I'm not sure what you're refuting?

Verifying that the results match is a necessary but insufficient quality for
ensuring comparability. If the algorithm could be the same in each language
but isn't (e.g. quicksort vs. bogosort), then that's not a valid comparison if
your objective is to determine the overhead imposed by the language
implementation itself (and if you're not trying to determine language
implementation overhead, then what are you measuring?). Likewise if the
implementation details could be the same in each language but aren't (e.g. if
one uses 64-bit integers and the other uses 32-bit integers).
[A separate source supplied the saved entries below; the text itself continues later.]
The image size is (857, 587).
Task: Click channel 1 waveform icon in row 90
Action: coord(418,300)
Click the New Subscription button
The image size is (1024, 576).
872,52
The computer language benchmarks game was initially conceived to determine a
ballpark for how slow interpreted and managed languages are compared to C.
Quantifying the overhead of interpreters and runtimes is its raison d'etre,
and it shows. When it comes to comparing low-level systems languages that have
no runtime to speak of, the best it can do is attempt to quantify the quality
of each backend's code generator (it's a missed opportunity that it doesn't
include Clang for comparison with GCC).

(And yes, I understand that the benchmarks game contains repeated massive
disclaimers that people should not take the performance results as a means of
serious comparison. Internet commentators remain undeterred.)

If you're just trying to argue that the methodology used in the OP is poor,
then obviously we're in agreement (was there ever any doubt?).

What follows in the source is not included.